Before even talking about the derivative of a function, you need to check wether the function makes sense.

Let $$f(t)=\frac{\cos(tx)}{t}$$

Then $f$ is defined for every $t $ except $t=0$. If we want to start talking about

$$\int\limits_0^x {f(t)}dt = \int\limits_0^x {\frac{{\cos (tx)}}{t}}dt $$

we thus have to take extra care about what happens near $0$. Clearly, we want to consider an improper integral. The function $f(t)$ is continuous on any $[\epsilon,x]$ for $x,\epsilon>0$, thus integrable on $[\epsilon,x]$, so we want to look at $\epsilon \to 0^+$.
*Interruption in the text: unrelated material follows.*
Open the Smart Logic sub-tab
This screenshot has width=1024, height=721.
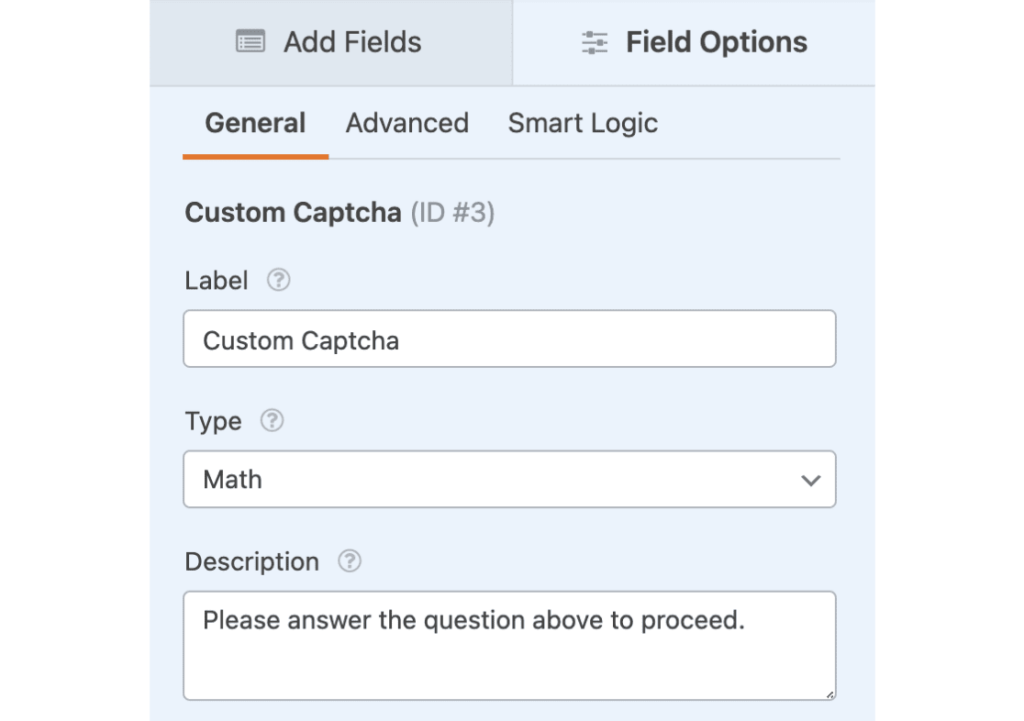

$$\int\limits_\epsilon ^x {f(t)}\,dt = \int\limits_\epsilon ^x {\frac{{\cos (tx)}}{t}} \, dt$$


$$\frac{{\cos (tx)}}{t} = \frac{1}{t} - x^2\frac{{t{}}}{{2}} + o\left( {{t}} \right)$$


$$\int\limits_\epsilon ^x {\frac{{\cos (tx)}}{t}} = \log x \color{red}{- \log \epsilon } - {x^2}\frac{{{x^2}}}{4} + {x^2}\frac{{{\epsilon ^2}}}{4} + o(t^2)$$

Do you see now what's the problem when $\epsilon\to 0^+$?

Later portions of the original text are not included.